Evan stopped walking. “Don’t tell me you forgot, because we both know you never forget anything.”

“Maybe I did forget. There’s a first time for everything,” I lied, looking down at my simple black wedges. Of course I didn’t forget. I methodically planned every hour of every day right down to the most mundane detail, like when I planned to exercise, study, and eat. I reviewed my schedule for the next day every night before I went to bed. Nothing was a surprise.

I realized planning my life with such precision likely meant I had some sort of obsessive disorder, but it gave me control over my life, something I didn’t have much of as a kid. Growing up, my mom selected my clothes, my hairstyle, my friends, and my enemies. She arranged my play dates and planned my meals and snacks so that I never exceeded my allotted caloric intake.

I lived my life as her puppet until the day I left for college. Now I ruled my life with iron control and absolute clockwork precision, so she didn’t have the chance to slide back into my life and make decisions for me.

Wrapping his hands around my upper arms, he turned my body to face him. His eyes narrowed and his mouth pressed into a thin line. “Really, Hattie? Do you expect me to believe that you forgot? Let me see your phone.”

I lifted my head, meeting the irritated stare of his chocolate brown eyes.

“I put it in my phone, but Eric called in sick with a family emergency, and I agreed to cover his office hours.” Eric was in the same graduate program as Evan and me. His mom had cancer, and it had been a rough year for him. I covered his office hours at least once a week to give him more time to help her.

“Eric always has a family emergency,” Evan snapped, folding his arms across his chest.

“I know, but his mom has a chemo treatment today. I had to help him. She can’t go by herself.” It wasn’t too late to call him and cancel. He’d find someone else or he could reschedule his hours, but I didn’t want to add to Eric’s stress. He had all he needed and more.

“Don’t be mad.” I lifted onto my toes and brushed a kiss over his lips. I didn’t have to look at his face to know he was pissed. Attending a fundraiser for Evan’s dad was a big deal, but I had been dreading it for the last month. My parents would be there, and that meant my mom wouldn’t hold back when the time came to judge my clothing choices, my hair, and my behavior. Like always, she’d go on a tirade about Evan and me having a big future in politics and I needed to dress and look the part. A chill raced through me at the thought of enduring another confrontation with her. I wished she’d back off and leave me alone for once.

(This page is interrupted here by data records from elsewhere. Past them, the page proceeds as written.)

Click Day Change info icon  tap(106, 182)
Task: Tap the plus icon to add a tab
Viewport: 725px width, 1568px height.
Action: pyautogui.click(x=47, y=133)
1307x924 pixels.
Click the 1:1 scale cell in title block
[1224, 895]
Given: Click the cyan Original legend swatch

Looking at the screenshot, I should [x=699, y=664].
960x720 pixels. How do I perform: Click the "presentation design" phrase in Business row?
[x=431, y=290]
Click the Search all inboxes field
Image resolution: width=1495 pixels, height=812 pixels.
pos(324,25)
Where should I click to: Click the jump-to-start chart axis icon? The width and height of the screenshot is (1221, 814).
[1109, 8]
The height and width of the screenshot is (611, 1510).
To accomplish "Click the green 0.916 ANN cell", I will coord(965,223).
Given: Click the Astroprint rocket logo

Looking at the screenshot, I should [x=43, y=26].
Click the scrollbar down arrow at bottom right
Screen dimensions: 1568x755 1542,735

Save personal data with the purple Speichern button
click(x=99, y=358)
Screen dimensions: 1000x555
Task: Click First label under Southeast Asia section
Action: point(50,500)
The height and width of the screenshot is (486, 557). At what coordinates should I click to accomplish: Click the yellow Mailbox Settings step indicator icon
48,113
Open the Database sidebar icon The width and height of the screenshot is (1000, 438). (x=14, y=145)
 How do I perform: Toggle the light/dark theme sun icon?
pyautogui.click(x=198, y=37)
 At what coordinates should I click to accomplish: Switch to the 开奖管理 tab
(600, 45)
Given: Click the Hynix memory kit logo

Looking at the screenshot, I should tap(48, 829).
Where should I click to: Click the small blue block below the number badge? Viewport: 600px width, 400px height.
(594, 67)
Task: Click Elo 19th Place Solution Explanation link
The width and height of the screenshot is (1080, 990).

At least Evan asked me to move in with him when we started graduate school, and I escaped the prison of living at home. I could’ve rented my own place after college, but I didn’t like living alone. My parents didn’t provide much companionship, but being alone would have been infinitely worse.

“I’m not mad.” He brushed his thumb over my lip. “But I have to admit the events are more tolerable when I have you on my arm.”

“Oh please.” I rolled my eyes. “You barely talk to me at those events. I could give you a cardboard cutout of myself, and it’d be just as effective.”

He chuckled, flashing his bright white smile, and one of his hands slipped to my lower back. “No. I’d notice when I ended up with a bunch of paper cuts.”